Problem to solve
Among the entries below, find the lines with the word "agent" and return them.

Data
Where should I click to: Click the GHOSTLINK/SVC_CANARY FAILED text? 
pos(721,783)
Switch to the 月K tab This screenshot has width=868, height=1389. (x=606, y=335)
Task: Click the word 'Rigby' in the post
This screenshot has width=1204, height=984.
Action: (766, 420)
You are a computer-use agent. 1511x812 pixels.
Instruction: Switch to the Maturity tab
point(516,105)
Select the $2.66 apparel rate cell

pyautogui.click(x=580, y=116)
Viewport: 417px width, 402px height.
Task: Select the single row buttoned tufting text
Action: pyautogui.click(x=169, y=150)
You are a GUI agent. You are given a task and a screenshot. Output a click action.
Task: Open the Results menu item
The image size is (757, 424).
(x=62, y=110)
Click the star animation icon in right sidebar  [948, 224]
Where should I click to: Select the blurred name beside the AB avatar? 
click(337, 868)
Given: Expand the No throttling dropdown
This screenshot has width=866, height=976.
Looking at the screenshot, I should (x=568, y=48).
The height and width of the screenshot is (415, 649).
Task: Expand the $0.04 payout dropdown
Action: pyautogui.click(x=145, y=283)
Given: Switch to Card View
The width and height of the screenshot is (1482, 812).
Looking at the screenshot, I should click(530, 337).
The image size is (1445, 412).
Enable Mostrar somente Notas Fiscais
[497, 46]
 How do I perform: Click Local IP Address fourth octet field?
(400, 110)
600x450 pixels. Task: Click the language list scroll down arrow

Reply
You are a computer-use agent. 1511x812 pixels.
You are a GUI agent. You are given a task and a screenshot. Output a click action.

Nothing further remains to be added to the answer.